Wypiłam kilka szotów w towarzystwie Nevana, który zasnął mi na kolanach, odpadając po dwóch kolejkach, będąc totalnie schlany i niezdolny do rozmowy. Florian siedział razem z Alex, którą obejmował ramionami, chroniąc ją od zimna pomimo że już wcześniej oddał jej swoją bluzę. Byli naprawdę uroczą parą i chociaż nie przepadałam za tego typu czułostkami, to w przypadku każdego można było poczuć namiastkę zazdrości tego co razem stworzyli. Isaac przepadł gdzieś z Polly chwilę po ostatniej rundzie w butelkę, a ja mogłam tylko się domyślać co aktualnie robili. Więc nie mając pojęcia co powinnam rbić, postanowiłam pokręcić się po okolicy i spróbować trochę wytrzeźwieć, bo byłam dość mocno spita, o wiele więcej niż wcześniej. Zrzuciłam ze swoich kolan Nevana, a on nawet nie zareagował na fakt, że wylądował twarzą na piasku tuż przy strzelającym ognisku. Chwiejnym krokiem maszerowałam przed siebie z tlącym się pomiedzy moimi wargami blantem, którego odpaliłam po drodze. Pod wpływem rozluźnienia, które zawładnęło moim ciałem, odnosząc wrażenie, że fruwam gdzieś w kosmosie, chichotałam sama do siebie we własnym towarzystwie. Rozparłam ramiona, przeciągając się sennie i ziewnęłam głośno, mając ochotę dosłownie paść na piasku, aby sama pójść spać. Oczy kleiły mi się od zmęczenia, oraz ilości spożytych drinków i szotów, aczkolwiek dzielnie szłam przed siebie, dopóki nie zaczęłam się wspinać na górkę.

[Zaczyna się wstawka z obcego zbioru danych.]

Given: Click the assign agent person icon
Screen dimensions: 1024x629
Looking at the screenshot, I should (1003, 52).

Zaczepiłam butami o wystający korzeń z piasku, lądując kolanami w piasku, przez co jęknęłam, podpierając się dłońmi o ten przeklęty piach. 

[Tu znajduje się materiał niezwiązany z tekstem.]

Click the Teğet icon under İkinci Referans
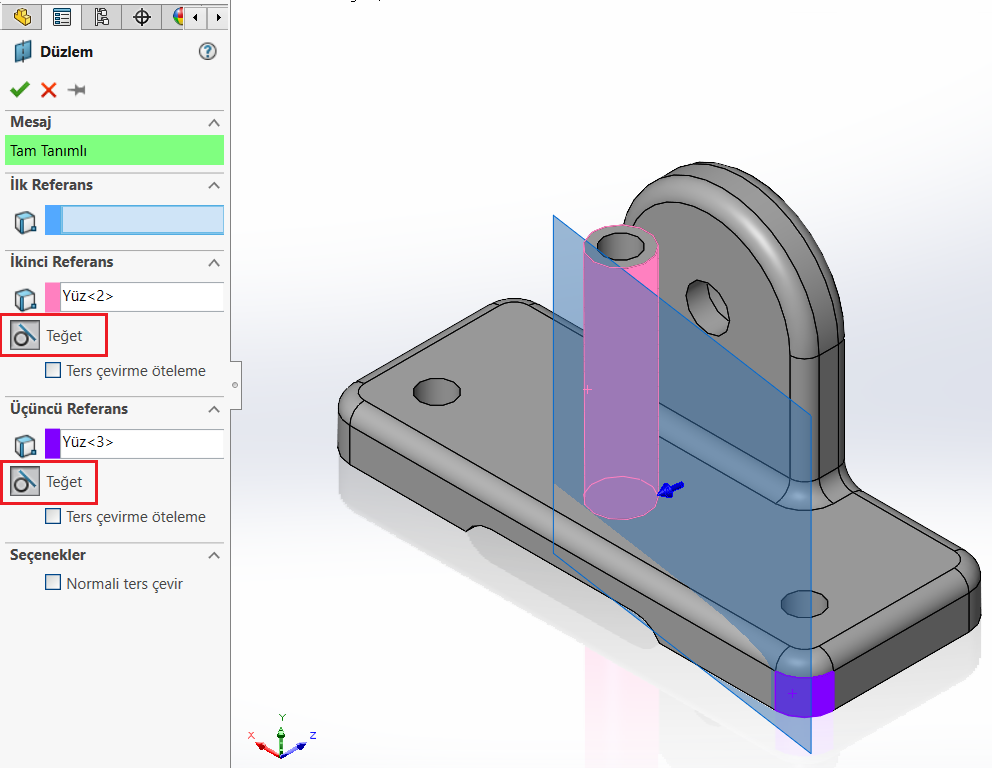This screenshot has width=992, height=768. point(25,336)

  - Kurwaaaaa... - wyburczałam sama do siebie z bezsilności, aby wstać z powrotem na nogi. - Pieprzony piasek, kto go tu wysypał?- fuknęłam
oburzona.

Po kilku nieudanych próbach udało mi się wstać i wspiąć się tym razem bezpiecznie na górkę bez żadnych upadków po drodze. Pociągnęłam nosem od zimna przez swoje długie włosy, które nadal nie wyschły po
spontanicznej kąpieli w morzu, więc wciąż kapała z nich woda, mocząc plecy koszulki. Wzdrygnęłam się z zimna, nagle mając ochotę wrócić do ogniska, gdy chłodne powietrze musnęło moje nagie nogi i mokre włosy. Moją uwagę przykuła czerwona maska samochodu, na której widok zmrużyłam oczy, chcąc wyostrzyć ciężki, rozmazany wzrok, by kogoś zauważyć, ale naokoło panowała grobowa cisza przerywana przez szelest liści, czy szum wzburzonych fal. Wyszczerzyłam się sama do siebie, ciesząc się samotnością jaka była mi dana, więc czym prędzej czmychnęłam do samochodu, chowając się pomiędzy drzewami.